Why did Pitchfork book Odd Future?
The music festival’s founder Ryan Schreiber discusses the controversial hip-hop group.
When did you decide to book Odd Future for the festival?
We booked them for the festival over the winter. I’d seen their show at Webster Hall in New York [in November 2010], and the energy was just off the charts. Pitchfork has always been focused on emerging talent, especially artists who come at music from an interesting perspective and push boundaries, and they definitely fit the bill in that regard.
Was there internal debate about Odd Future coverage on the site and the group’s inclusion in the festival?
Yeah, there’s internal debate about pretty much every artist we cover. In the case of Odd Future, it wasn’t a question of whether to cover them so much as how to best address some of the stickier points surrounding them.
Did you receive a lot of mail in response to rating Tyler’s Goblin an 8 out of 10?
Not an unusual amount. Like any review we run, there were people who thought it was too negative, some who thought it was too positive, and others who felt it was pretty spot-on.
Have you been contacted or pressured by any rights groups?
Nah, I think the jury is still out for a lot of people, in terms of what their stage show is about.
Are you worried at all about what will happen at the festival?

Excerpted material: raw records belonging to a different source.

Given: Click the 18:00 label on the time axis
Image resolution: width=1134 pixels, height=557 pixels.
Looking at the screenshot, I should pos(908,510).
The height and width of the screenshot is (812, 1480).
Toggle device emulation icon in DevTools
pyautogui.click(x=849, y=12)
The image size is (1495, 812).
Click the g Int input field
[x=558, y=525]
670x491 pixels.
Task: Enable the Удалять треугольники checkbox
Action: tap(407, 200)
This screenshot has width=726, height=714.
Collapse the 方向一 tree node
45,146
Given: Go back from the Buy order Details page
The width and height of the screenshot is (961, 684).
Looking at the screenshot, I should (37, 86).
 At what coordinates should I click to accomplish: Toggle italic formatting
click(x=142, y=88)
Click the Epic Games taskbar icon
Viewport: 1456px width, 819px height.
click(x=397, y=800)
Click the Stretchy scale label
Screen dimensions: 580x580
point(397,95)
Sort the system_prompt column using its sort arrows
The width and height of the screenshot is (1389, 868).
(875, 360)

I didn’t know what to expect from them in a festival setting at first, but I’ve seen them at two other big fests now, and it’s basically like a metal or punk concert. When Les Savy Fav or Mastodon or Boris have played in previous years, those who weren’t down with being in a mosh pit or getting stage-dived onto just hung back a bit. I’m sure lots of people will check out the other stage or hang out in the grass during their set, and those who’re excited for it will be front and center. I’m pretty curious myself.